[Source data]
***

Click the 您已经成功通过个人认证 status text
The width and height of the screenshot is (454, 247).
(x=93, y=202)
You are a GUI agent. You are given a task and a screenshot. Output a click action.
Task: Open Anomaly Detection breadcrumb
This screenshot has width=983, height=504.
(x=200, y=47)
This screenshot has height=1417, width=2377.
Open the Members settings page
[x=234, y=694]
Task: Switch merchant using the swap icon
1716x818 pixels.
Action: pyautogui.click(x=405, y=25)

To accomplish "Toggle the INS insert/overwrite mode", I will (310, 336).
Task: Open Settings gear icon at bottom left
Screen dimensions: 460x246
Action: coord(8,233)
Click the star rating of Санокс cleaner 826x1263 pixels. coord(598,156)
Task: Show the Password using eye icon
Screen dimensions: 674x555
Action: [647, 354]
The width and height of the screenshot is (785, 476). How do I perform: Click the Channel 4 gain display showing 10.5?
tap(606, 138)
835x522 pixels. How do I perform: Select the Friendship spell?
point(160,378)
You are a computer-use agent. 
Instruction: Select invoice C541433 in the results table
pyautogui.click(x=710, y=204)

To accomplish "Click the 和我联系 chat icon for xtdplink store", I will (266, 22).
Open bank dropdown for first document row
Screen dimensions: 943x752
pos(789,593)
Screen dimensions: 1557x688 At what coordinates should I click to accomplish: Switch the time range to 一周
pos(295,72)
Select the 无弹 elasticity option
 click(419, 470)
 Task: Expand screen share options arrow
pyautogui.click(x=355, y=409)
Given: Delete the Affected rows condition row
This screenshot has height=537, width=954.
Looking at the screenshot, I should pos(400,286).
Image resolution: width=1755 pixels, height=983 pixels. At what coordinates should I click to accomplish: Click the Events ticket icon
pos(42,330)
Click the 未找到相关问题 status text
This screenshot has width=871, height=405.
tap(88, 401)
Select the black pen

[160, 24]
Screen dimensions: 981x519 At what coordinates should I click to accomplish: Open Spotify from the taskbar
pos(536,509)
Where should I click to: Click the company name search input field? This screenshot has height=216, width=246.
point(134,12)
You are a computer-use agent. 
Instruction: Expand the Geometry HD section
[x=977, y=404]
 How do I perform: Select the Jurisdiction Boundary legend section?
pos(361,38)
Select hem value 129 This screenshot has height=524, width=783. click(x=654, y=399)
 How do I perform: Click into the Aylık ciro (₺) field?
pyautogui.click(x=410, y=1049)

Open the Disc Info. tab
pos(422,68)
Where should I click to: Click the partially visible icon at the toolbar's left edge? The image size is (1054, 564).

***

Rewrite all of the records above, replacing each "This screenshot has" with "The image has" and keeping everything else the same.

Click the 您已经成功通过个人认证 status text
The width and height of the screenshot is (454, 247).
(x=93, y=202)
You are a GUI agent. You are given a task and a screenshot. Output a click action.
Task: Open Anomaly Detection breadcrumb
The image has width=983, height=504.
(x=200, y=47)
The image has height=1417, width=2377.
Open the Members settings page
[x=234, y=694]
Task: Switch merchant using the swap icon
1716x818 pixels.
Action: pyautogui.click(x=405, y=25)

To accomplish "Toggle the INS insert/overwrite mode", I will (310, 336).
Task: Open Settings gear icon at bottom left
Screen dimensions: 460x246
Action: coord(8,233)
Click the star rating of Санокс cleaner 826x1263 pixels. coord(598,156)
Task: Show the Password using eye icon
Screen dimensions: 674x555
Action: [647, 354]
The width and height of the screenshot is (785, 476). How do I perform: Click the Channel 4 gain display showing 10.5?
tap(606, 138)
835x522 pixels. How do I perform: Select the Friendship spell?
point(160,378)
You are a computer-use agent. 
Instruction: Select invoice C541433 in the results table
pyautogui.click(x=710, y=204)

To accomplish "Click the 和我联系 chat icon for xtdplink store", I will (266, 22).
Open bank dropdown for first document row
Screen dimensions: 943x752
pos(789,593)
Screen dimensions: 1557x688 At what coordinates should I click to accomplish: Switch the time range to 一周
pos(295,72)
Select the 无弹 elasticity option
 click(419, 470)
 Task: Expand screen share options arrow
pyautogui.click(x=355, y=409)
Given: Delete the Affected rows condition row
The image has height=537, width=954.
Looking at the screenshot, I should pos(400,286).
Image resolution: width=1755 pixels, height=983 pixels. At what coordinates should I click to accomplish: Click the Events ticket icon
pos(42,330)
Click the 未找到相关问题 status text
The image has width=871, height=405.
tap(88, 401)
Select the black pen

[160, 24]
Screen dimensions: 981x519 At what coordinates should I click to accomplish: Open Spotify from the taskbar
pos(536,509)
Where should I click to: Click the company name search input field? The image has height=216, width=246.
point(134,12)
You are a computer-use agent. 
Instruction: Expand the Geometry HD section
[x=977, y=404]
 How do I perform: Select the Jurisdiction Boundary legend section?
pos(361,38)
Select hem value 129 The image has height=524, width=783. click(x=654, y=399)
 How do I perform: Click into the Aylık ciro (₺) field?
pyautogui.click(x=410, y=1049)

Open the Disc Info. tab
pos(422,68)
Where should I click to: Click the partially visible icon at the toolbar's left edge? The image size is (1054, 564).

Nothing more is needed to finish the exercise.